How to Deal with Dilemmas

Roger Schwarz

A dilemma is a special kind of problem. When you are in a dilemma, every alternative solution is unacceptable. For those of us in the United States, we are watching a large-scale economic dilemma play out. If the federal government bails out the banks, we are rewarding incompetence. If we don’t bail out the banks, the financial system may collapse, taking the economy down with it.

Some of the most challenging dilemmas our clients face involve getting information out in the open so people can act on it.

We frequently coach leaders who face this dilemma. Consider this example. Glenn and Barbara complain to their boss Corey about their coworker Mel. According to Glenn and Barbara, Mel is difficult to deal with. He doesn’t involve other team members in making decisions and he gets defensive when people point this out to him. As a result, Mel’s projects don’t have the information and commitment they need, so they come in late, over budget and with poor quality. When Corey hears this, his first question to Glenn and Barbara is, “Have you talked with Mel about this?” But Glenn and Barbara say that they haven’t talked to Mel about this because they are tired of dealing with him, they know he won’t respond favorably, and they are concerned about Mel retaliating.

If you are in Corey’s position, here is a three-pronged dilemma. If you simply tell Glenn and Barbara to raise the issue with Mel, they are not likely to do so or will do so in a way that makes the situation worse. If you raise the issue with Mel for Glenn and Barbara, you shift the responsibility from them to you and Mel will not get the information he needs to understand their concerns or work differently with them. Finally, if no one talks to Mel, the situation will just continue and your projects will continue to suffer.

With any dilemma, there are basic steps you can take to resolve it:

1. Name the dilemma for yourself.

The first step is to identify the dilemma you face. All dilemmas have the same form: “If I do A, I will get negative consequence X, If I do B, I will get negative consequence Y . . .”

2. Identify the interests you want to meet.
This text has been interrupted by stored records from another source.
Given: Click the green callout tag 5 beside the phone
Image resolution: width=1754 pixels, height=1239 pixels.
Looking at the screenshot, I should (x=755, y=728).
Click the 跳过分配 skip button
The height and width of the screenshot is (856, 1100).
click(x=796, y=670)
Embedded in each negative consequence is a need or interest to be met. For example, embedded in the negative consequence of shifting responsibility from Glenn and Barbara to you is your need for team members to be accountable for talking directly with people they have concerns about. Embedded in the negative consequence of things getting worse between Glenn, Barbara and Mel is the obvious need for the relationship between the three of them to improve rather than deteriorate. By going through the dilemma, you can quickly identify the interests to be met.

3. Identify the assumptions embedded in the dilemma that keep the needs from being met.

This step is a little more difficult because you need to identify assumptions. Interestingly, the word dilemma stems from the Greek word meaning “involving two assumptions.” What usually keeps a dilemma unsolvable are the assumptions that people make about how the dilemma can be solved. For example, Glenn and Barbara assume that talking with Mel will lead to a deterioration of their relationship, in part because they also assume that Mel will get defensive. Sometimes changing the assumption means changing the meaning of an outcome. For example, leaders often assume that it’s bad for people to get upset in response to feedback. Viewed from another angle, however, getting upset by tough feedback can provide the motivation someone needs to make a sustainable, positive change in their behavior. In this way what was originally seen as a negative outcome becomes a positive outcome.

4. Describe the dilemma to others. Jointly design a solution that either challenges the assumptions or makes them irrelevant.

In our example, Corey would describe to Barbara and Glenn the dilemma that they are facing. If Barbara and Glenn agree with Corey’s description, then the situation shifts from a potential conflict about who will tell Mel to a shared dilemma in which the three of them are in the same metaphorical boat. This makes a huge difference psychologically. Regarding the solution, it might involve Corey (or someone else with strong Mutual Learning skills) participating in the conversation with Barbara, Glenn, and Mel so that it increases the chance that the conversation goes well. It might also involve coaching Barbara and Glenn before the meeting so they are able to contribute productively during the meeting. And it might involve helping Mel prepare for the meeting for the same reasons.